# Anyone know the difference between 6lbs and 1lb?



## big_b16 (Oct 17, 2004)

Here's some bass porn for the fellas who haven't had a chance to get out yet . Got these on Rocky Fork today. Never fished here when there wasn't lots of weeds (alive). Not lots of action, but I did make my first bite count. It is my personal best by a full pound. No, that's not where I caught either of them...just went there for the pics.


----------



## DaleM (Apr 5, 2004)

Sweeeeet!
Rocky does have some great bass in it. I'm planning a camping trip there this spring for a long weekend of fishing and relaxation.. We always have a blast when we go there.


----------



## Intimidator (Nov 25, 2008)

Very nice fish, congrats....


----------



## wildman (Sep 3, 2008)

Nice! Catch!


----------



## WAR2LW (Jul 16, 2008)

The one on the right is bait for the HOG!!!!!


----------



## Tee (Apr 5, 2004)

Nice fish! I fished there today for 4 hours and no bites. Looks like the lake is in spring turnover. It was fun to be out there.


----------



## Marshall (Apr 11, 2004)

Very nice. Congrats on your success.


----------



## BITE-ME (Sep 5, 2005)

Nice bass Brian.

Whats going on with your upper lip?


----------



## jsm197 (Mar 11, 2010)

Me likey bass porn! Nice hog


----------



## big_b16 (Oct 17, 2004)

BITE-ME said:


> Whats going on with your upper lip?


Obviously you're not aware of "MUSTACHE MARCH"!


----------



## CatBassCrap (Apr 25, 2008)

Nice FISH!!


----------



## cincinnati (May 24, 2004)

I'll guess you got the 6# while searching for the last remaining Rocky musky & then pitched 1/4 oz jigs against dock pilings to complete the day.


----------



## GMRcatman (Mar 16, 2008)

I am typically a catfish guy, but that 6 pounder gets my blood pumping! Nice catch!


----------



## pendog66 (Mar 23, 2005)

DATA LINES:

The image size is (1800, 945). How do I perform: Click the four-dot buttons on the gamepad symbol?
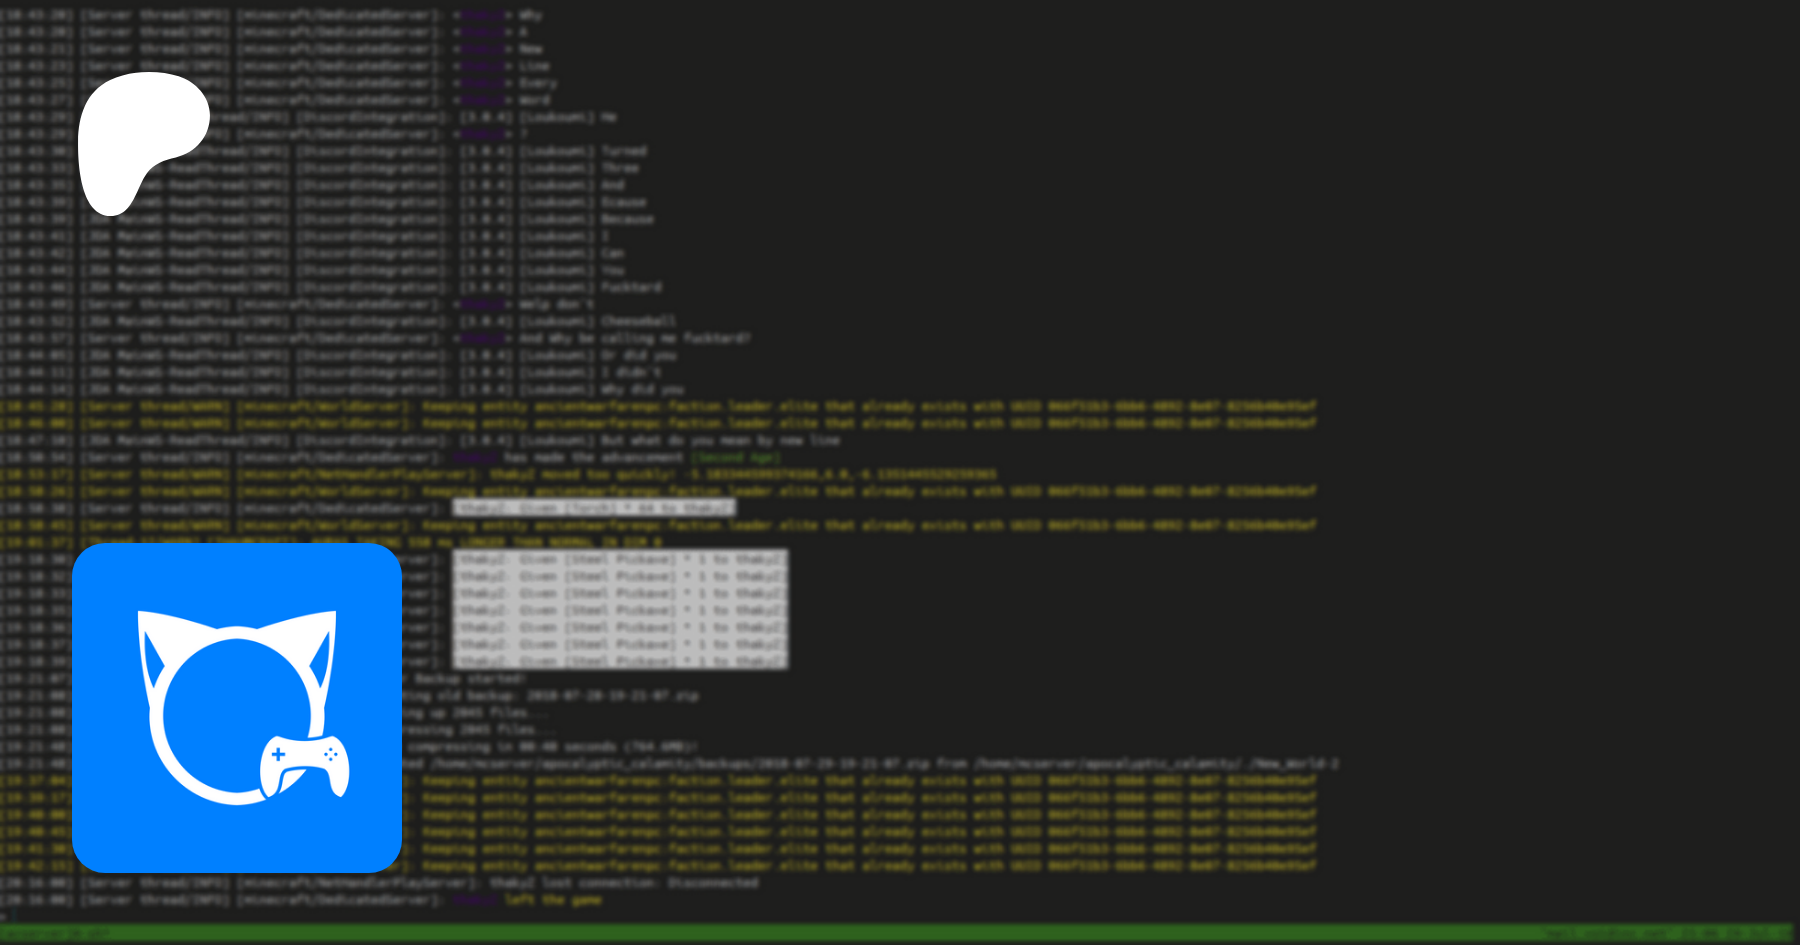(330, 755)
--
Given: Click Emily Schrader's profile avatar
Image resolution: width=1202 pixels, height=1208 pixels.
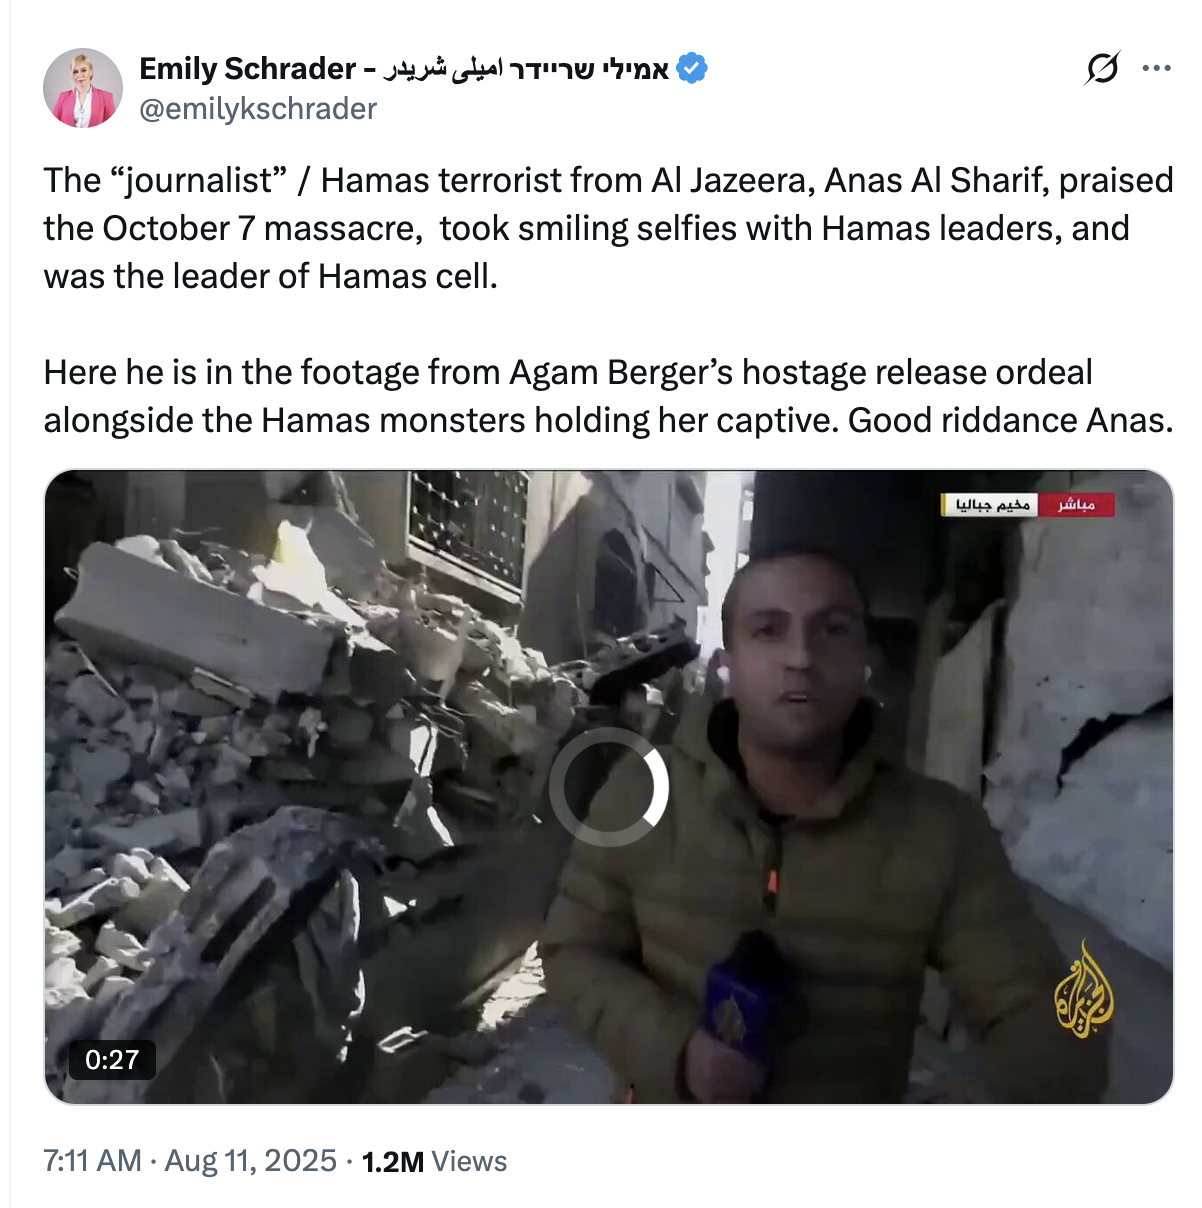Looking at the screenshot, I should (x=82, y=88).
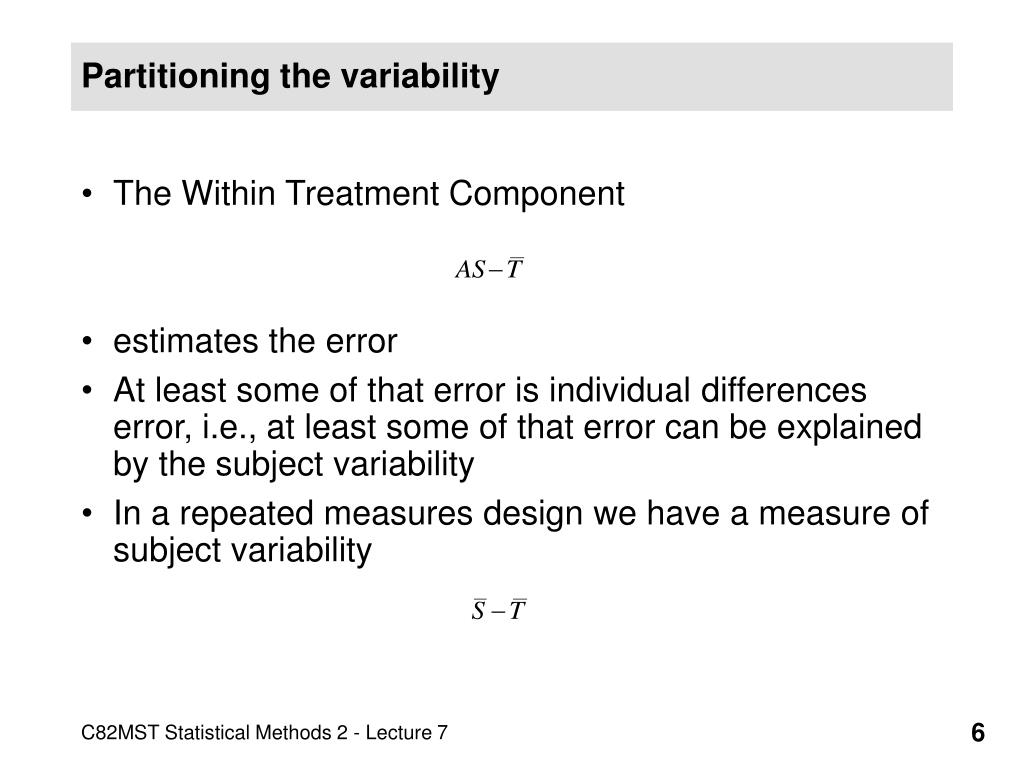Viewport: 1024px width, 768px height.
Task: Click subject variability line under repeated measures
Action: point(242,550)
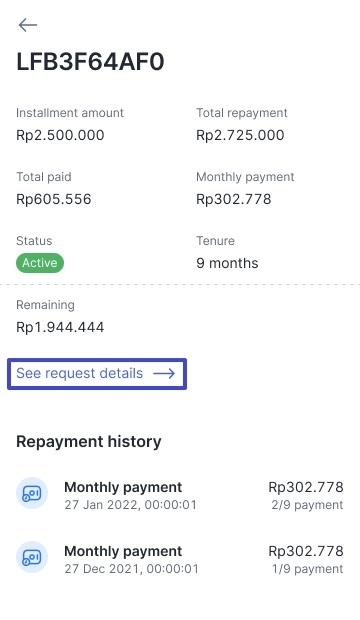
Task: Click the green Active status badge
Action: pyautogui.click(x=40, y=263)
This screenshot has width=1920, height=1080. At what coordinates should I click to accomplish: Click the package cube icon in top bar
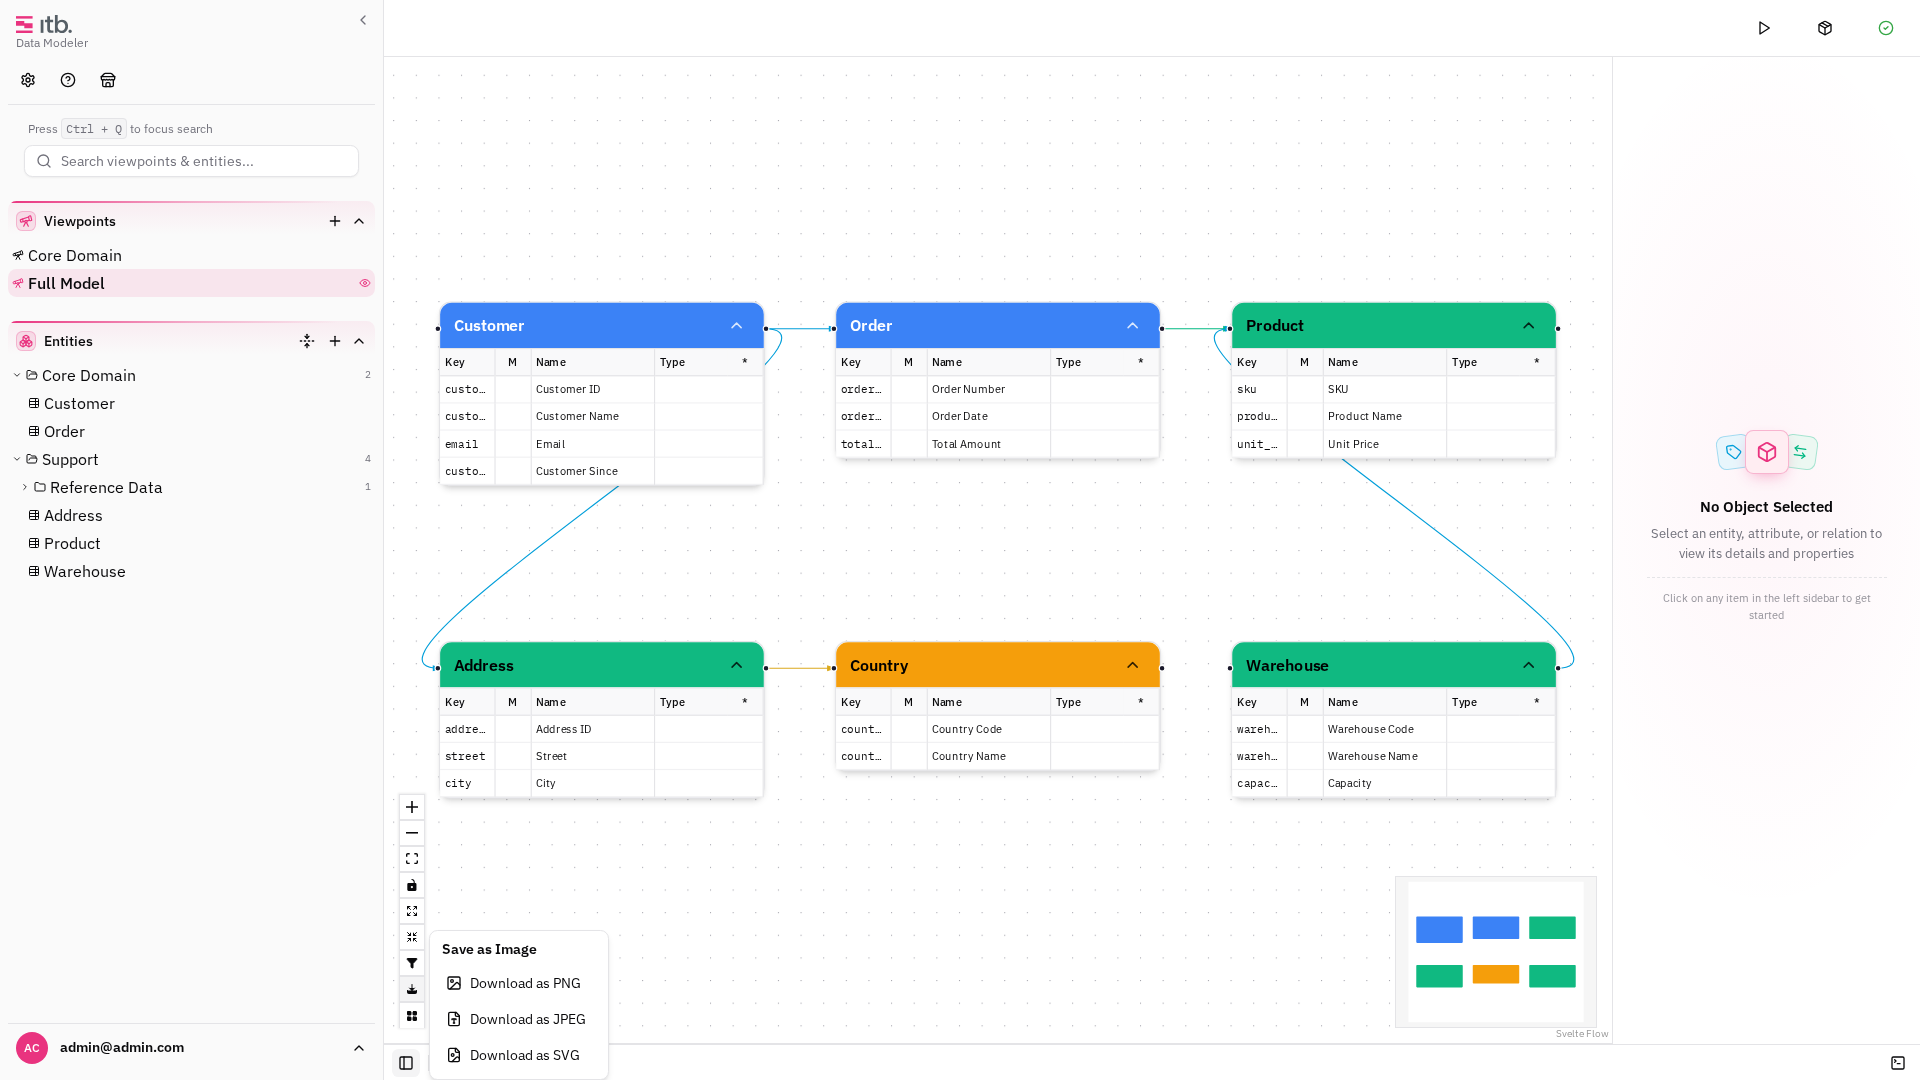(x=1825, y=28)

OBJECTIVES:
- a) Output the records from the line that contains "Given: Click Emily Schrader's profile avatar" through the line that contains "(x=1825, y=28)", including both of those lines. Leave out the pictures.
- b) Write the next part of the forum thread about the bass caught at Rocky Fork, picking up after its last line.
The forum thread about bass caught at Rocky Fork and the records are unrelated material.

EXERCISE ANSWERS:
- a)
Given: Click Emily Schrader's profile avatar
Image resolution: width=1202 pixels, height=1208 pixels.
Looking at the screenshot, I should (x=82, y=88).
Viewport: 1024px width, 768px height.
Task: Click subject variability line under repeated measures
Action: point(242,550)
Task: Click the green Active status badge
Action: pyautogui.click(x=40, y=263)
This screenshot has width=1920, height=1080. At what coordinates should I click to accomplish: Click the package cube icon in top bar
(x=1825, y=28)

- b)
congrats on the nice LMB


----------



## crittergitter (Jun 9, 2005)

Dang, that's a nice fat lm bass. Congratulations!


----------



## FSHNERIE (Mar 5, 2005)

80 oz's.....


----------



## Lynxis (Sep 21, 2009)

Did you put those beauties back or did you keep them?


----------



## Snakecharmer (Apr 9, 2008)

FSHNERIE said:


> 80 oz's.....


 LOL I was going with 5 pounds but you beat me to it. An "A" in math for you!


----------



## Roscoe (Jul 22, 2007)

That Bass has to weigh 6.5-7.00lbs.It's full of eggs.Hope you returned it where you caught it.Nice catch.

Roscoe


----------



## callmelando (Mar 2, 2008)

Lynxis said:


> Did you put those beauties back or did you keep them?


He put 'em both back alive & kickin', I assure you-good luck to all in catching that fattie later this year (I hope to myself)!


----------



## big_b16 (Oct 17, 2004)

Year is off to a good start...got what I feel was close to 5lbs this evening. Had an hour to burn and hit a local public pond. Had a nice gentleman who was there take a pic for me. This old girl was full of eggs and heavy. Nice fish for the amount of pressure this pond gets.


----------



## BITE-ME (Sep 5, 2005)

YMCA bass?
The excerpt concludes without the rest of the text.